**The task**
Each record here should be printed again exactly; please leave its pictures out.

-------- The input --------

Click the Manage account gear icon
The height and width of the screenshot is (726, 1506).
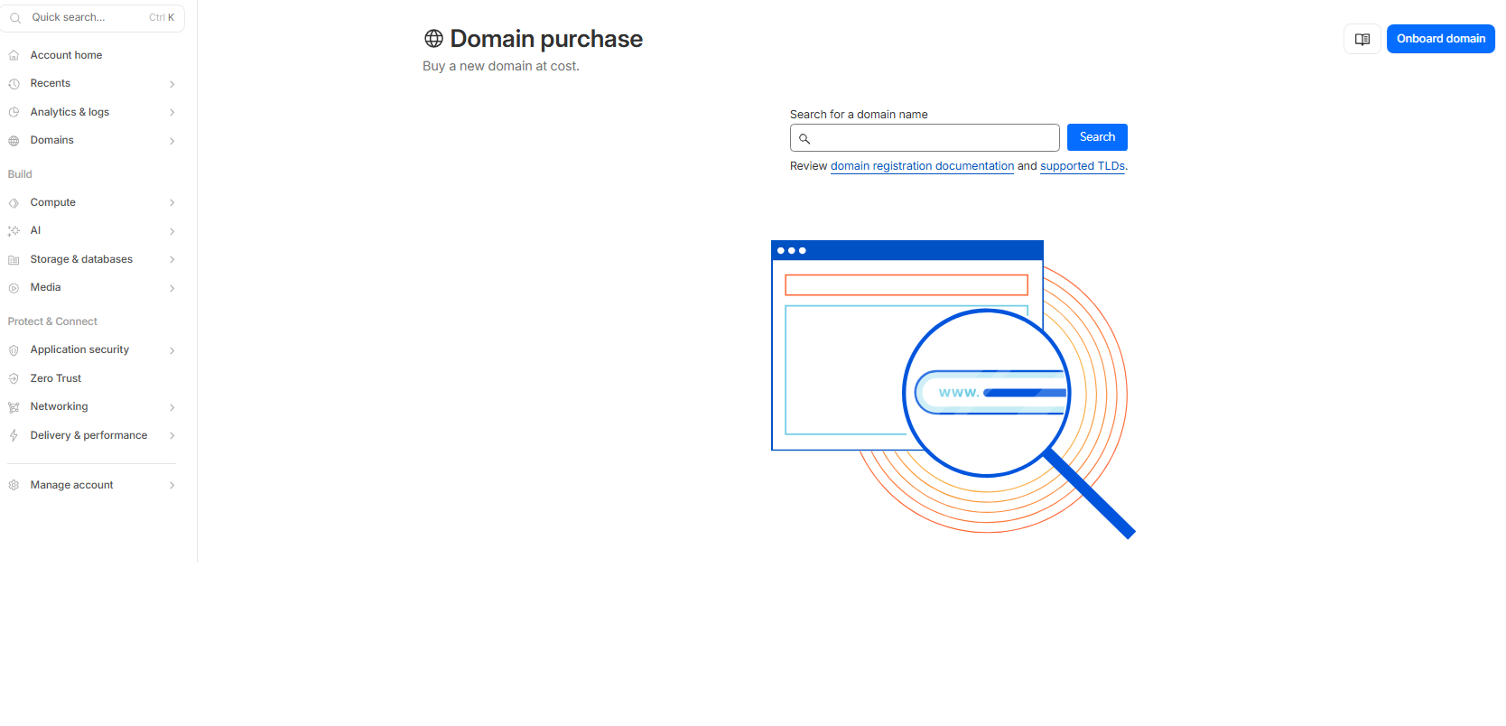coord(14,485)
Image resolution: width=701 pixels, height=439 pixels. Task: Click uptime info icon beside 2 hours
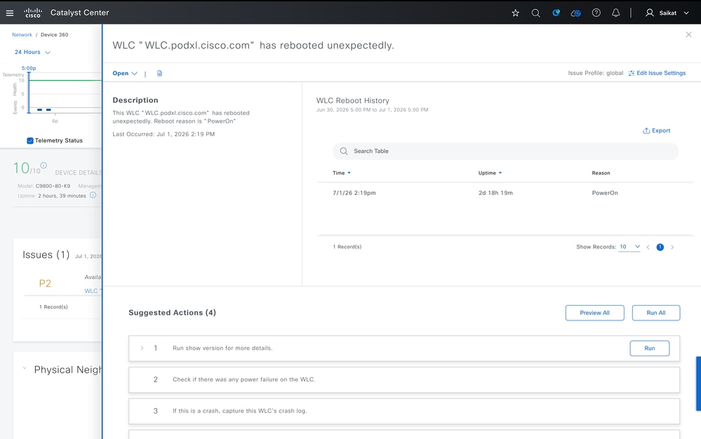click(93, 195)
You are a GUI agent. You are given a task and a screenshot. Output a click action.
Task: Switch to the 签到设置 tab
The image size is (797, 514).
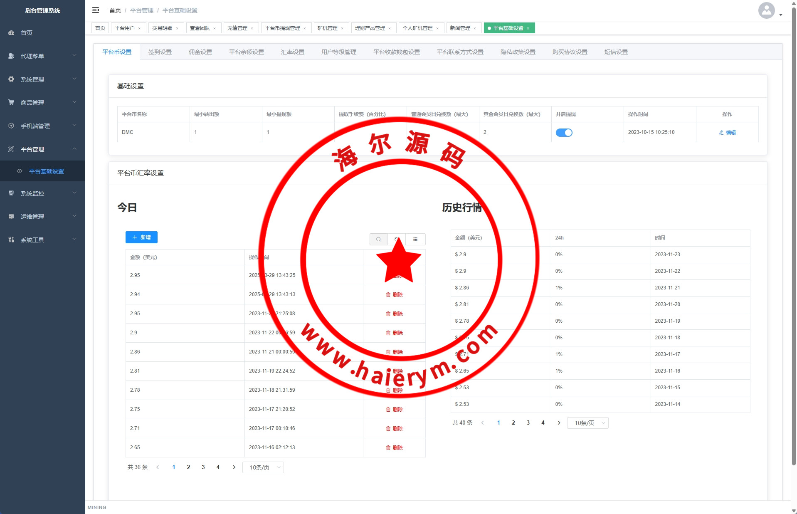tap(160, 52)
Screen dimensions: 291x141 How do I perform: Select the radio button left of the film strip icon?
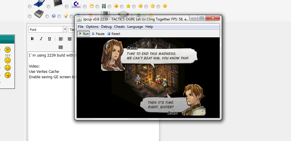coord(97,6)
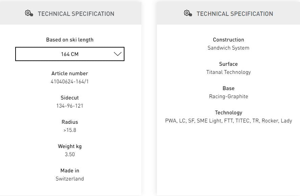Open the 164 CM ski length dropdown
This screenshot has height=196, width=300.
pyautogui.click(x=70, y=54)
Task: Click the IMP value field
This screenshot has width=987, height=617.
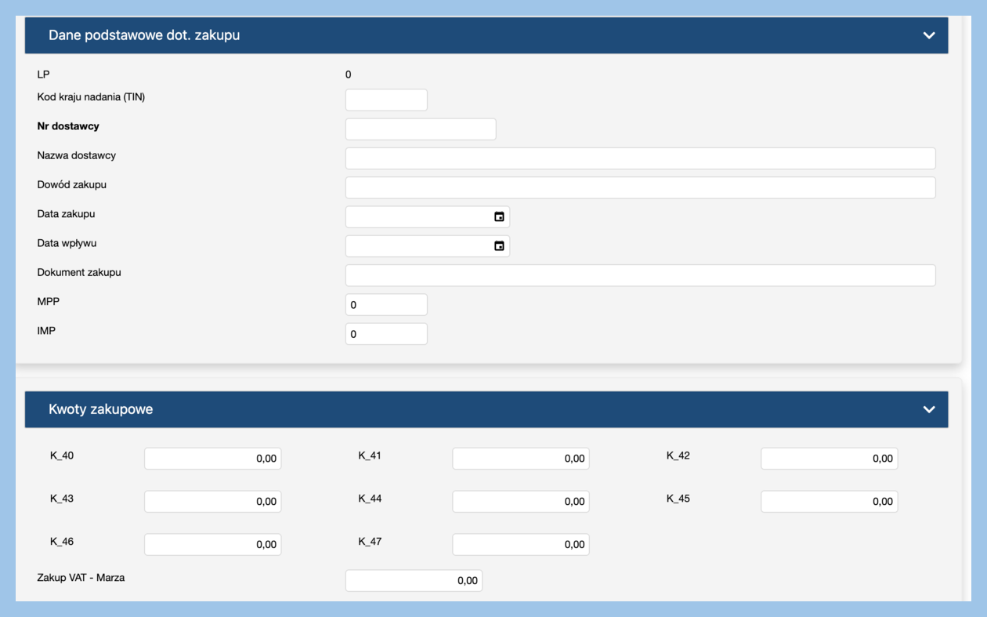Action: coord(386,334)
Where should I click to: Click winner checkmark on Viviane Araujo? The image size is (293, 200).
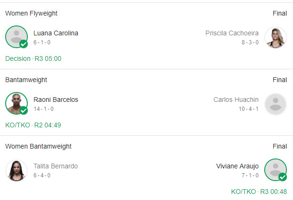click(x=283, y=177)
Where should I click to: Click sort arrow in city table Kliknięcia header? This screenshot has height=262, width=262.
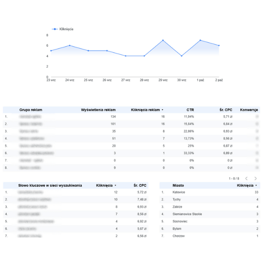pos(256,186)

--------

**Answer space**
Click the Manage account gear icon
The height and width of the screenshot is (726, 1506).
coord(14,485)
Image resolution: width=701 pixels, height=439 pixels. Task: Click uptime info icon beside 2 hours
click(93, 195)
You are a GUI agent. You are given a task and a screenshot. Output a click action.
Task: Switch to the 签到设置 tab
The image size is (797, 514).
tap(160, 52)
Screen dimensions: 291x141 How do I perform: Select the radio button left of the film strip icon?
coord(97,6)
Open the 164 CM ski length dropdown
This screenshot has height=196, width=300.
pyautogui.click(x=70, y=54)
Task: Click the IMP value field
This screenshot has width=987, height=617.
Action: coord(386,334)
Where should I click to: Click winner checkmark on Viviane Araujo? The image size is (293, 200).
click(x=283, y=177)
Where should I click to: Click sort arrow in city table Kliknięcia header? This screenshot has height=262, width=262.
pos(256,186)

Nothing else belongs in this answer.